À Terfès, notamment, devant les immeubles totalement évacués, voire désertés par leurs occupants, des tentes de fortune ont été dressées afin d’abriter les femmes et les enfants. Alors que les familles qui ont des parents ou des proches au bas-Bouguirat ou dans les douars avoisinants, ont préféré déménager à titre provisoire, d’autres, notamment les hommes, ont, depuis, préféré passer leur nuit à la belle étoile, surtout de crainte que des voleurs n’osent aggraver leur lamentable situation. Une situation guère meilleure que le désespoir dans lequel nous avons trouvé la population des douars Houaïtia et Ouekref, sur les hauteurs de Bouguirat.
" Notre sort, vous pouvez en juger vous-même ! ", nous répond un vieil homme tout triste, couché sur une vieille natte, entouré d’enfants et d’adultes qui scrutaient de loin le chemin menant à leur pâté d’habitations.

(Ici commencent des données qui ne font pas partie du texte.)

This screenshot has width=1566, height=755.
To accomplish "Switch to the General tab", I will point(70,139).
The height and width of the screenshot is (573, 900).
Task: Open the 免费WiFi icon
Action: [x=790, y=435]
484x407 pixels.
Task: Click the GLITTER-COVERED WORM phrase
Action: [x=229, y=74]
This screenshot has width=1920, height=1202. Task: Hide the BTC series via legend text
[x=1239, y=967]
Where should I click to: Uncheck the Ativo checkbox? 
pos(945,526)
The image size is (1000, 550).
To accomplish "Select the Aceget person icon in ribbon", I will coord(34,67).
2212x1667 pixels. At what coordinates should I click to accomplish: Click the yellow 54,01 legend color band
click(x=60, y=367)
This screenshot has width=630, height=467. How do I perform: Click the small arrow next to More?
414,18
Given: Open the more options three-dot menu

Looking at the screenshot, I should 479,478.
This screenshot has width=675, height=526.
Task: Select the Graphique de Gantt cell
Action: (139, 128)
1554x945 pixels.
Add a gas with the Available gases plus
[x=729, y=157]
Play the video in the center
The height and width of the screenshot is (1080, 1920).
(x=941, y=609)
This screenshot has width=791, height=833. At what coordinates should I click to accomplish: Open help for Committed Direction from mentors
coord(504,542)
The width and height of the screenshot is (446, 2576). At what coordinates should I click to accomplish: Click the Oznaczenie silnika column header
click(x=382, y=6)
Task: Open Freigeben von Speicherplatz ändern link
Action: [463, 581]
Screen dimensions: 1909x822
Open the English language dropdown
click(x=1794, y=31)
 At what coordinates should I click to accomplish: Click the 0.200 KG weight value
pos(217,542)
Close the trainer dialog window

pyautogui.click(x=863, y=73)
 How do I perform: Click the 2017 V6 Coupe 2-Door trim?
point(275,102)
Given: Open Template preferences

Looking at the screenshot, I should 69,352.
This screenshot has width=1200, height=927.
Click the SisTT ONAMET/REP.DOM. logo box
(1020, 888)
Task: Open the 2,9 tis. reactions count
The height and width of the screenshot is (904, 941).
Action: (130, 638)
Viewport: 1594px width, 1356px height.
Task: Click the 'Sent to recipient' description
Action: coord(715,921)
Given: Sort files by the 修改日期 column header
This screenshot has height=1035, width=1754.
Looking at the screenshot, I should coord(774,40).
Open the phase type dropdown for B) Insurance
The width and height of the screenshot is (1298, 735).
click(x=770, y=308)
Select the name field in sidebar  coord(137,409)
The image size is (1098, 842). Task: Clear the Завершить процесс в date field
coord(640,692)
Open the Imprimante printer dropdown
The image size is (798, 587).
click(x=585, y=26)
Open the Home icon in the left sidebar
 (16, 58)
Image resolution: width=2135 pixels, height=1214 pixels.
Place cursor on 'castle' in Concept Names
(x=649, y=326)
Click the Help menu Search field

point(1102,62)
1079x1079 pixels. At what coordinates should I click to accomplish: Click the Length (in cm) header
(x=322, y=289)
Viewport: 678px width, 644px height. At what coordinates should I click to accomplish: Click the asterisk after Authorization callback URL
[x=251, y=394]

" Ce matin, nous avons reçu la visite du wali, escorté du chef de daïra et du maire. Ils ont vu de leurs propres yeux la situation catastrophique dans laquelle nous nous sommes retrouvés. Ils nous ont promis des tentes et des provisions, mais, depuis, nous n’avons rien vu venir ni reçu personne, ne serait-ce que pour un quelconque soutien moral ! ", renchérit un habitant d’un certain âge, avant de nous inviter à nous enquérir, nous-mêmes, de l’ampleur du drame.